• **Required task**
In the post about Vim file permissions, what flag does the Vim help say to add to 'cpoptions' so that :w! does not change the file's permission and ownership?

• **Document excerpt**
Writer Matthew Harrington

I was using Vim the other day as usual, when I noticed something strange. Here's what I did:

~$ touch testfile
~$ ls -l | grep testfile
-rw-r--r-- 1 username groupname 0 Jul 23 10:00 testfile
~$ vim testfile

Then I made a change, and saved and quit with :wq. Pretty normal. Then, however:

~$ sudo chown root:root testfile
~$ sudo chmod 644 testfile
~$ sudo -k
~$ ls -l | grep testfile
-rw-r--r-- root root 0 Jul 23 10:02 testfile
~$ vim testfile

So root should have r/w access and everyone else should have only read. Edit the file, try to save - you can't. Awesome, working as intended. However, if you save with :w!, vim somehow changes the file ownership back to username:usergroup and the file is saved. Even if you do this:

~$ sudo chmod 444 testfile
~$ sudo -k
~$ ls -l | grep testfile
-r--r--r-- 1 root root 0 Jul 23 10:06 testfile
~$ vim testfile

You can still overwrite with :w!! What is happening? How can vim break the laws of file ownership and permission like this? I looked at the help page in vim by saying :help :w and found this:

:w[rite]! [++opt] Like ":write", but forcefully write when 'readonly' is set or there is another reason why writing was refused. Note: This may change the permission and ownership of the file and break (symbolic) links. Add the 'W' flage to 'cpoptions' to avoid this.

• **Data section**
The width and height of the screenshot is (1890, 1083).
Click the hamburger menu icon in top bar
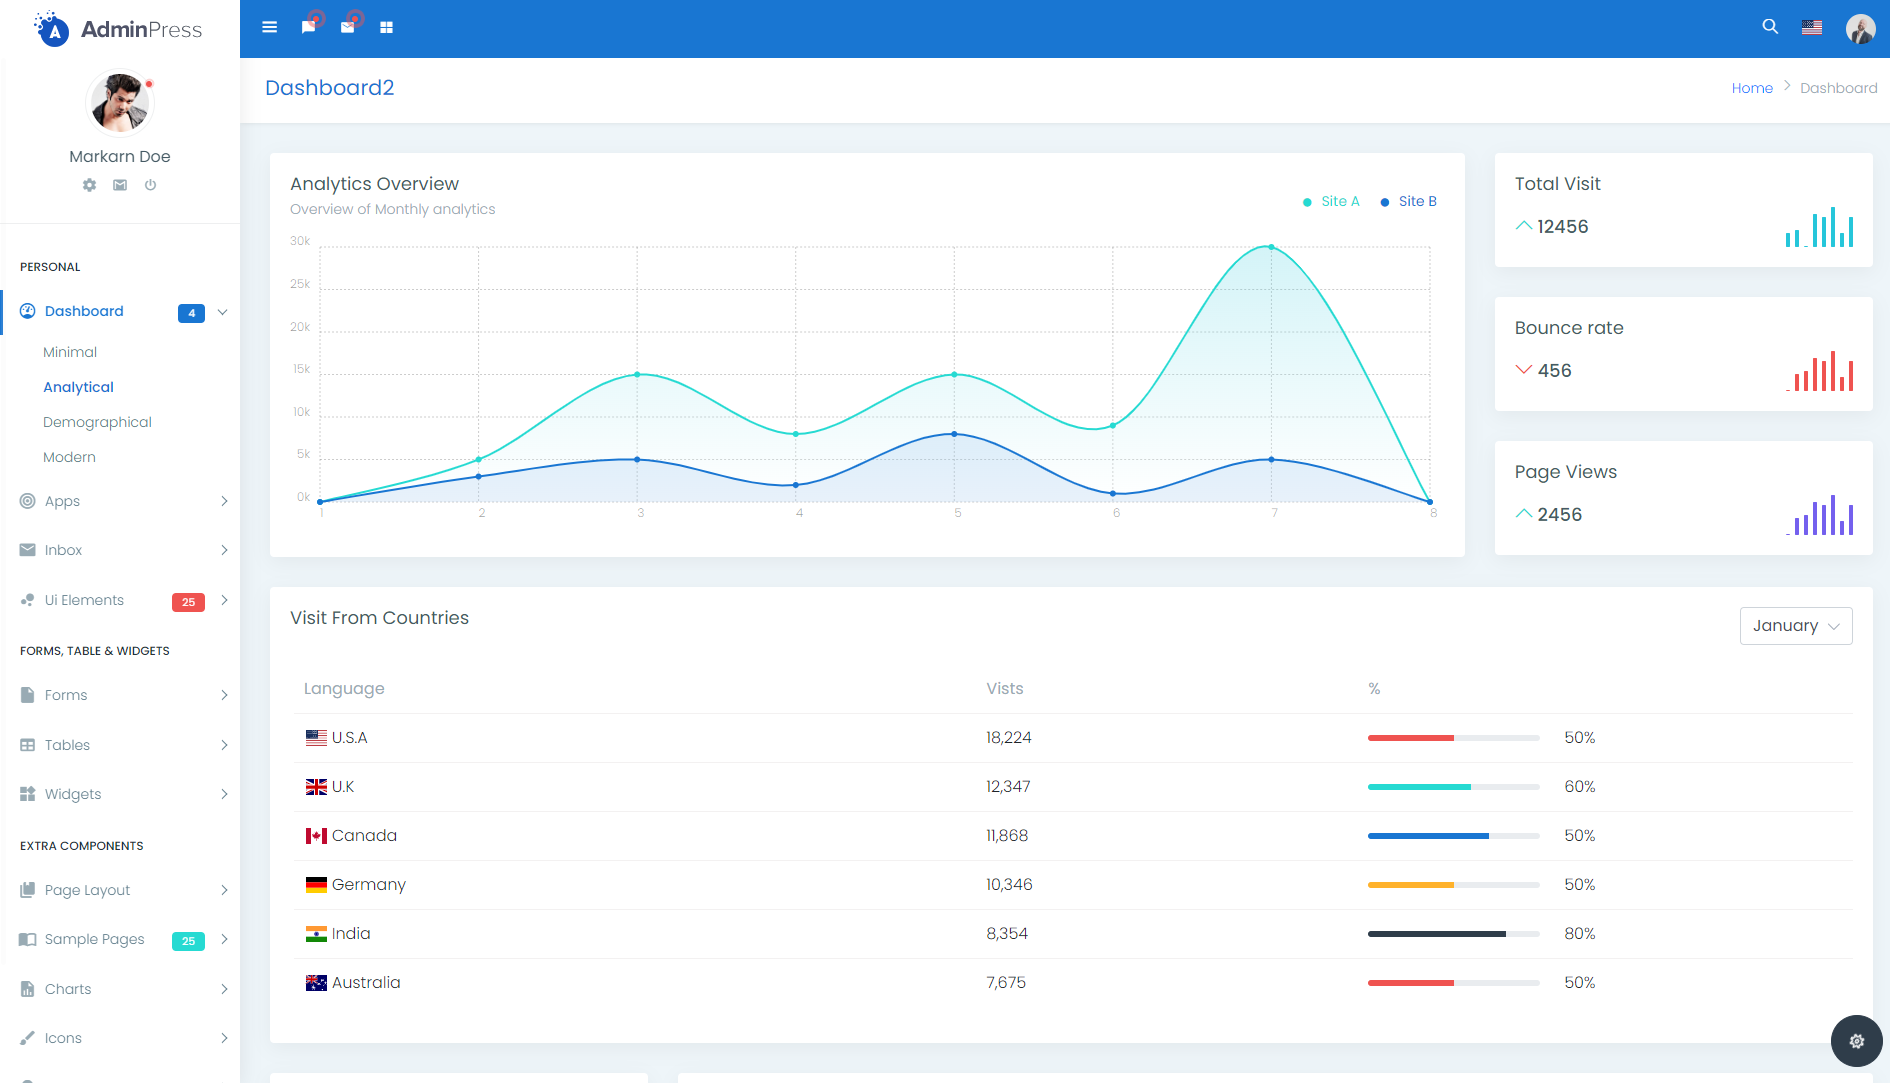pyautogui.click(x=269, y=27)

• **Solved problem**
The 'W' flag.